That small-town blues will need to have got him!
A bear that was born in the Big Apple has been confined to the Saint Louis Zoo after it escaped its outdoor habitat twice this month.
4-year-old Ben proved he was smarter than the average bear when he broke free from the River’s Edge “dipping exhibit” on February 7.
“Ben got out by fidgeting with the steel mesh in the right spot of the outdoor habitat, causing the cable to fall down, allowing him to get out” – Zoo he said in an announcement last week.
Missouri Zoo staff “made the habitat even safer by adding 450-pound stainless-steel cargo clips,” the zoo said.
But even that wasn’t enough to stop the “young and adventurous” Andean bear, who was born at Queens Zoo and sent to St. Louis in 2021.
On Thursday, Ben crawled through a hole in the chain link fence where it’s attached to supports, KMOV4 reported.
![Ben Bear.](https://nypost.com/wp-content/uploads/sites/2/2023/02/NYPICHPDPICT000007303760.jpg?w=1024)
Visitors were taken to safety in “various locked facilities” while staff searched the area for the escapee after Ben went missing around 1 p.m., the zoo said.
About 50 minutes later, the creature was spotted about 100 feet from the fence and shot with a tranquilizer dart, KMOV said.

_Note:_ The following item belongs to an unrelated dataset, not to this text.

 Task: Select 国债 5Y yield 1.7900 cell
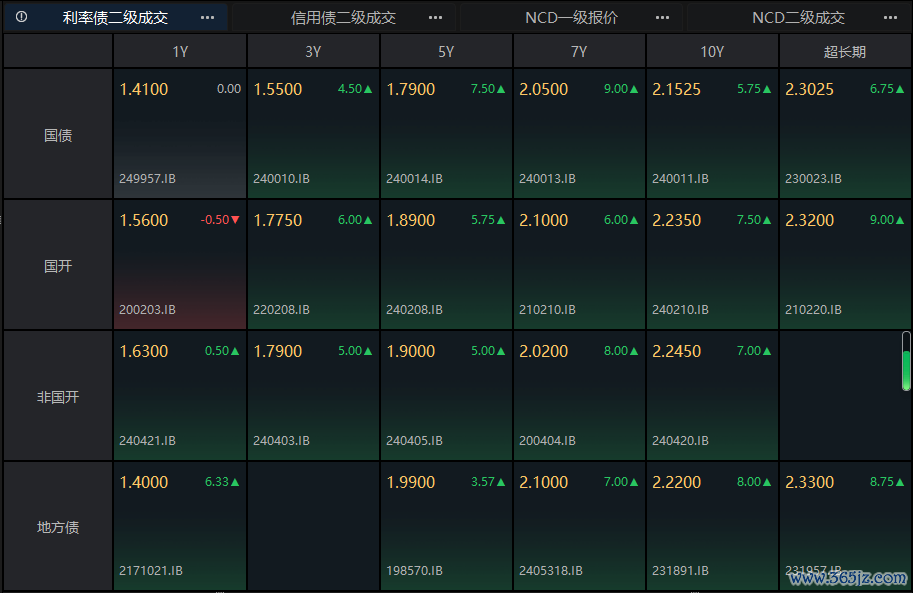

“This is simply the second time in the history of getting this particular habitat,” zoo director Michael Macek told the station. “Ben won’t come out again until we’re absolutely sure he cannot get through the net again.”
Andean bears are also often known as spectacled bears due to the unique individualized markings on their faces which will resemble glasses.
They’re the only bear species native to South America and live in mountain forests stretching from Bolivia to Venezuela.
They’re listed as “vulnerable” – one step away from endangered – by the International Union for Conservation of Nature in Gland, Switzerland, with a declining population of only 2,500 to 10,000 mature animals left in the wild.
Ben was moved to the Saint Louis Zoo on the suggestion of the Association of Zoos and Aquariums Andean Bear Species Survival Plan.
After relocating, Queens Zoo announced that his parents, Nicole and Bouba, he had two more cubsbringing the total variety of their offspring at the moment to five.